Turn everything from the line containing "Open Outlook from the sidebar" down to the line containing "coord(137,402)" into a numbered list, leaving out any blank lines.

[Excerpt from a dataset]
========

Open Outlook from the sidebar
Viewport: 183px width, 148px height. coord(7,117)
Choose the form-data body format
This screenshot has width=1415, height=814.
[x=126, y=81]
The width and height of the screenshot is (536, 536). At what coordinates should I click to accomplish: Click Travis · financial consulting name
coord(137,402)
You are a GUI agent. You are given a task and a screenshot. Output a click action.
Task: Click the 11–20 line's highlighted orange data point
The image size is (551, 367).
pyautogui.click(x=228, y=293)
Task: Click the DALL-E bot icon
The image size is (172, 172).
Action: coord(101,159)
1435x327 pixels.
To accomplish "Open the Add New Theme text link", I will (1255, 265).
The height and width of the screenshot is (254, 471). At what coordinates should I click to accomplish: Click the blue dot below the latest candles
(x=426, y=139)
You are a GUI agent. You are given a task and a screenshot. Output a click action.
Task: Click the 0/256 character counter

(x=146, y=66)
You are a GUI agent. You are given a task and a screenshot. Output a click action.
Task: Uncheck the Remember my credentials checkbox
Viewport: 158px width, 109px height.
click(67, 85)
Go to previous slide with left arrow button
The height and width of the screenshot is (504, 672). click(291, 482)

========

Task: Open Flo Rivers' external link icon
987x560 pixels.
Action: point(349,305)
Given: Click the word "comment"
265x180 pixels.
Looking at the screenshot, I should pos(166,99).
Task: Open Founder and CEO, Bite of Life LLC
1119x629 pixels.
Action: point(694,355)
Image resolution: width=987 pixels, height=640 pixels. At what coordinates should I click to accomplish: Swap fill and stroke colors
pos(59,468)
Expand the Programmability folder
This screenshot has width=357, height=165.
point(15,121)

========

• **Exercise output**:
1. Open Outlook from the sidebar
2. Viewport: 183px width, 148px height. coord(7,117)
3. Choose the form-data body format
4. This screenshot has width=1415, height=814.
5. [x=126, y=81]
6. The width and height of the screenshot is (536, 536). At what coordinates should I click to accomplish: Click Travis · financial consulting name
7. coord(137,402)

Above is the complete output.